Qu’est ce qui pousse donc un géant mondial, dont la marque employeur collectionne les palmarès mondiaux, à maintenir le contact avec ses anciens salariés ?
Depuis les années 60, les cabinets de conseils, McKinsey en tête, cultivent leur réseau d’ « alumni », par le biais de clubs sociaux et de dîners mondains. Aujourd’hui, tous secteurs confondus, il n’est plus rare de réembaucher ou de faire des affaires avec un ancien employé. Dans un marché du travail plus fragmenté, il est bien loin le temps où employeurs et salariés claquaient la porte en partant. L’effet boomerang (métaphore de l’ancien collaborateur qui retourne aux sources) fait désormais l’objet de véritables stratégies RH.
Comment cela fonctionne ?
Tracking, événements sociaux, entretiens bilatéraux, réseaux en ligne, les outils sont nombreux pour instaurer et pérenniser le dialogue avec ses anciens salariés.
Certains font appel à des plateformes dédiées comme le Crédit Suisse et son Crédit Suisse Alumni Group lancé en 2010, ou bien Procter & Gamble avec P&G alumni qui compte plus de 600 membres en France. D’autres utilisent des groupes – souvent initiés par des bénévoles – sur les principaux réseaux professionnels. Qian m’a ainsi repérée via le groupe L’Oréal Alumni sur LinkedIn.
L’idée fait lentement son chemin en France. Parmi les freins à anticiper, il y a le ressentiment de part et d’autre, la défiance vis-à-vis d’une entreprise qui nous a « viré » ou d’une personne qui a « déserté », la possible sous-estimation des efforts d’adaptation à fournir de part et d’autre…
Pour quels bénéfices ?
Côté entreprise, le boomerang ramène avec lui :
1 Des gains en termes de flexibilité. Selon le rapport 2012 de KPMG Rethinking Human Resources in a Changing World, 41% des entreprises interrogées font appel à des anciens salariés en sous-traitance. Une main d’œuvre déjà formée et connue, donc fiable et rapide.
2 … et de développement commercial. Les anciens salariés, désormais en poste chez des clients ou partenaires potentiels, constituent d’excellentes références. Certains cabinets de conseil cartographient leur réseau d’alumni pour repérer de nouvelles portes d’entrée sur des comptes convoités.

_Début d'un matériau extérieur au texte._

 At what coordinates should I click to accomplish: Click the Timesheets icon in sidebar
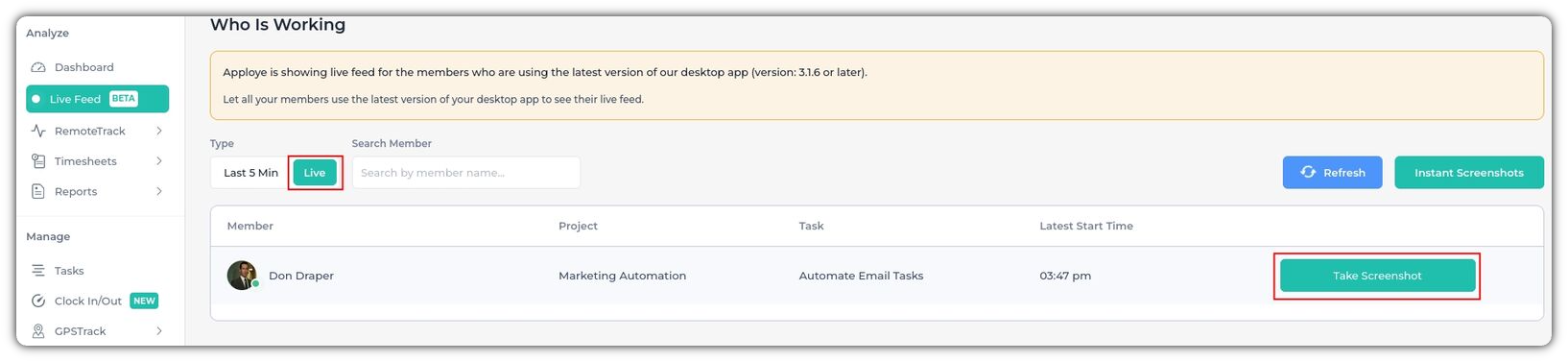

3 Un vivier de talents. Réembaucher des employés boomerang, qui ont connu d’autres environnements professionnels, peut apporter un nouveau souffle à l’entreprise. Ils sont également plus fidèles, ayant expérimenté que l’herbe n’était pas toujours plus verte ailleurs.
4 Un recrutement plus rapide et économique. Selon Anne Berkowitch, PDG de SelectMinds, embaucher des anciens salariés diminuerait les coûts de recrutement de 50% à 60% : plus besoin de passer par un intermédiaire, possibilité de vérifier rapidement les antécédents professionnels, mais surtout un temps d’intégration et de formation raccourci.
5 Un feedback précieux. Passé un délai raisonnable pendant lequel chacun digèrera la séparation (la courbe de deuil), certaines entreprises interrogent leurs salariés démissionnaires. Ces derniers peuvent alors s’exprimer librement sur les raisons de leur départ et ainsi pointer des zones d’amélioration dans l’organisation.
Et L’Oréal dans tout cela ? Je vous donne rendez-vous dans un billet ultérieur pour plonger plus avant dans la question spécifique du recrutement d’anciens salariés, un espace prometteur à défricher.
Plus généralement, une chose est sûre : vos anciens collaborateurs sont un élément de votre capital immatériel. A vous de jouer : comment comptez-vous le valoriser ?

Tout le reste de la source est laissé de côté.